Lack of Interest and an Incoherent System
Late in my tenure as NEA chairman I awakened to the truth that our cultural system had been profoundly reshaped in the '90s by copyright extension, the DMCA, the demise of the USIA, and the 1996 Telecom Act, and no one from the "arts community" (save a few librarians) had been engaged in the runnup to these legislative, regulatory, and administrative transformations. What had passed for policy work in the arts during the Clinton administration had been about re-energizing the Arts Endowment, and while it was good to see the NEA budget grow again, the lack of interest in the system in which art gets created, distributed, consumed, and preserved was, to say the least, alarming.
Two reasons jump out at me: First, the policy arenas that define the US cultural system -- intellectual property, union agreements, media ownership, fair use, Internet openness and access, licensing agreements, music performance rights, mergers within arts industries, the promotion of American entertainment products abroad, trademark, name-and-likeness rights -- are legalistic, technical, complex, and take both artists and the nonprofit community into territory where few feel at ease. Also, I suspect that many fine arts nonprofits have viewed laws and regulations that define our cultural system as a slightly-distasteful necessity generated by the nasty "commercial sector": thus hands off.
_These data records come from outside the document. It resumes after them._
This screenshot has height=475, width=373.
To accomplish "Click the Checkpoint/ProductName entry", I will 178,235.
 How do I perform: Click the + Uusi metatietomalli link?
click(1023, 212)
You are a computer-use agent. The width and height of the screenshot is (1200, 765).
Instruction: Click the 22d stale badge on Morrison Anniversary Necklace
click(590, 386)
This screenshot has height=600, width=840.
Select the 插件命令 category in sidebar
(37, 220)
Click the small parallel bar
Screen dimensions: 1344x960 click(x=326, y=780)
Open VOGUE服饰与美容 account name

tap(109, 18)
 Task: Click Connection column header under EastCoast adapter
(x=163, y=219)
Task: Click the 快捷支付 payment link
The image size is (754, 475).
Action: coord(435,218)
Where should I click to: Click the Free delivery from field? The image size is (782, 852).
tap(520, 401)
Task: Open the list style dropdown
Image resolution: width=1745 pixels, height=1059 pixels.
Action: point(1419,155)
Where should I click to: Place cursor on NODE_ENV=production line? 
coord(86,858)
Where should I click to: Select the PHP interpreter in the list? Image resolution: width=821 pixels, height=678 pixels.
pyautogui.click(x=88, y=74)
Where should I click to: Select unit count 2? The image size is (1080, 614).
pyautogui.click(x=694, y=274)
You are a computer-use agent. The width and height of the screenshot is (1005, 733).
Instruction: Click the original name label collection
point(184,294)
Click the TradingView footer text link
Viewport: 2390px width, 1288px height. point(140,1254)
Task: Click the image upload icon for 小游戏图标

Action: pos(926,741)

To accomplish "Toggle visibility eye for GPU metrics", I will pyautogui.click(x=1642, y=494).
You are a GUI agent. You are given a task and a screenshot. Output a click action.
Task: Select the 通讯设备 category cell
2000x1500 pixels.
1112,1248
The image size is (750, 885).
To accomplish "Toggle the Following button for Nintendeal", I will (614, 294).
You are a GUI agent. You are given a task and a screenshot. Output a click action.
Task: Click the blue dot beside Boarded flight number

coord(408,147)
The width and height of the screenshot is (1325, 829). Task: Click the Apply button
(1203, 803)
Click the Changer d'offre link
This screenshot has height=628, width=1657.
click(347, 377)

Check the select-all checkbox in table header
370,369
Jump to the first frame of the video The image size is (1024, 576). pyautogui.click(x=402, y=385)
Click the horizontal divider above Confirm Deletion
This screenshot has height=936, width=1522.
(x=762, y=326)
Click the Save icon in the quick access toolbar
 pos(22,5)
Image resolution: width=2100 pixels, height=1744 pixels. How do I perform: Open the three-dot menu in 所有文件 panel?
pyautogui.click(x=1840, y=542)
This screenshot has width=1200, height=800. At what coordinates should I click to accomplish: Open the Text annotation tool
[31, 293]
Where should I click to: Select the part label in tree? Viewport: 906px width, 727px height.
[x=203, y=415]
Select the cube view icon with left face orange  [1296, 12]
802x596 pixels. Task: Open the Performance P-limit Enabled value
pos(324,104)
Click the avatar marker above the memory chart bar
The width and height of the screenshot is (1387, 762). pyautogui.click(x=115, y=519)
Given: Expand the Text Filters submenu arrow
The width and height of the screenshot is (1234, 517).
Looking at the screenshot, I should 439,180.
Second, when it comes to effective advocacy, there's no policy hub, no "there-there," to push against. With copyright housed in the Library of Congress, trademark in its own department, mergers approved by the Dept. of Justice and the FTC, movies and recordings promoted abroad by the Office of the US Trade Representative, nonprofit funding in the NEA, broadcasting with the FCC, the Internet with...Well, you get my point. We've evolved some very capable advocacy groups around specific issues (several are on this blog), but at the end of the day, they can only nibble away at their singular focus. In the big picture no single entity in the arts has emerged to speak for the American people in addressing the overarching need to to balance marketplace forces against the public's legitimate interest in a vibrant, open cultural scene. Old friends of mine on this blog will not be suprised to see me state again that the US needs a department of cultural affairs. Until we have this central hub consolidating issues affecting America's expressive life the way the EPA centers environmental debate, we'll be punching pillows the the big dogs of the marketplace will rule.